Oireachtas Joint and Select Committees

Tuesday, 16 November 2021

Joint Committee On Children, Equality, Disability, Integration And Youth

Experiences of Migrant Communities Engaging with the Healthcare System and State Bodies: Discussion

Dr. Fiona O'Reilly:

I will come in on another positive point. As I briefly mentioned, the mobile health and screening unit is another positive. It is funded and provided through the HSE social inclusion services, and applies for migrants in the Irish refugee protection programme when we know they are coming over and Ireland has accepted them. It is designed to ensure they all get a proper 45-minute or one-hour consultation with a doctor and a nurse to unpack their medical problems, any issues with their documentation or the medical history that have come over with them, or assessments that have come from the refugee camps they have been in. An interpreter for whatever language is required can be booked to be available on-site. The children's vaccinations record is looked at because they may have missed a load of vaccinations, having been in refugee camps for a number of months or years. All of that can be packaged and provided to their primary care doctor whose list they will be put on. That kind of assessment and integration of healthcare does work in those circumstances.
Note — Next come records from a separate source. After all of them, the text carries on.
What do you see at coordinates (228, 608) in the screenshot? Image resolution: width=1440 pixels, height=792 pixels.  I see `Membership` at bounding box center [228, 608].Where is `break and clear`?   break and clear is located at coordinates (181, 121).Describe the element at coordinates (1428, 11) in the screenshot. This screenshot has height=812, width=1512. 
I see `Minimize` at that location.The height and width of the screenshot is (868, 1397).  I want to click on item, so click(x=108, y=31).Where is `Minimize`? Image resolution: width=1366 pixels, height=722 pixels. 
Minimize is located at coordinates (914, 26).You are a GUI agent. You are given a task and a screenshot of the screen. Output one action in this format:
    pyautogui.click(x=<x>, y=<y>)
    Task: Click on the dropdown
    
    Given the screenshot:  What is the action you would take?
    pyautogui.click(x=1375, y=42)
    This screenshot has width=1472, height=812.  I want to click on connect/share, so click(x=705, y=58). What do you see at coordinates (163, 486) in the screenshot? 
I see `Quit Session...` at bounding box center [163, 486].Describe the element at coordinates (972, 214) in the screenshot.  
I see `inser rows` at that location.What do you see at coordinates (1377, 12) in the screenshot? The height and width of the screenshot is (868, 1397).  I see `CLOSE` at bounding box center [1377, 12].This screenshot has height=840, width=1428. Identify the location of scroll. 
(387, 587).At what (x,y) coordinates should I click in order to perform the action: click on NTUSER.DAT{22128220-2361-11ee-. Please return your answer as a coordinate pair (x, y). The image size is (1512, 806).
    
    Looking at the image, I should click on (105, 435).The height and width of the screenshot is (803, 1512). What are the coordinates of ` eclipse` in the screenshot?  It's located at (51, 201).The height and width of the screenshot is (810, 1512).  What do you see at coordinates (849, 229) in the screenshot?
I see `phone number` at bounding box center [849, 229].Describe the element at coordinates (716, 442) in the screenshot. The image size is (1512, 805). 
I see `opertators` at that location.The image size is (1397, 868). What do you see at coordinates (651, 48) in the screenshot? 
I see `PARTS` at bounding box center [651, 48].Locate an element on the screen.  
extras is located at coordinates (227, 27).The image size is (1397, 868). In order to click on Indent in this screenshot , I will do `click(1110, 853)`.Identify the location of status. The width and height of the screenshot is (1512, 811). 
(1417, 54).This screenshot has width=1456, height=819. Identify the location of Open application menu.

That does not necessarily apply to those who do not arrive in a planned way and are not people we have agreed to take. However, there is no reason why, with additional resources, specialised integration and health integration teams could not be made available. Such a team could be assigned to each HSE community healthcare organisation, CHO, area or something like that. When new migrants come in, those teams would be able to smooth the pathway of integration into the healthcare system.